Source records
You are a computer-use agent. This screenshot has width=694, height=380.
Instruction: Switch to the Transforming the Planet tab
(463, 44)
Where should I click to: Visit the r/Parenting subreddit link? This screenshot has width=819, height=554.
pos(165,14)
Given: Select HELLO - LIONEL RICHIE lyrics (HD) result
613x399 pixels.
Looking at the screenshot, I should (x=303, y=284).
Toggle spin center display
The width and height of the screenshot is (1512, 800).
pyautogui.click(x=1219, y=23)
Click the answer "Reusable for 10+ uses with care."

Directions for this task
Output nothing but the lines from the one with "Given: Select HELLO" through the last line above, each exactly as it stands.

Answer to this problem
Given: Select HELLO - LIONEL RICHIE lyrics (HD) result
613x399 pixels.
Looking at the screenshot, I should (x=303, y=284).
Toggle spin center display
The width and height of the screenshot is (1512, 800).
pyautogui.click(x=1219, y=23)
Click the answer "Reusable for 10+ uses with care."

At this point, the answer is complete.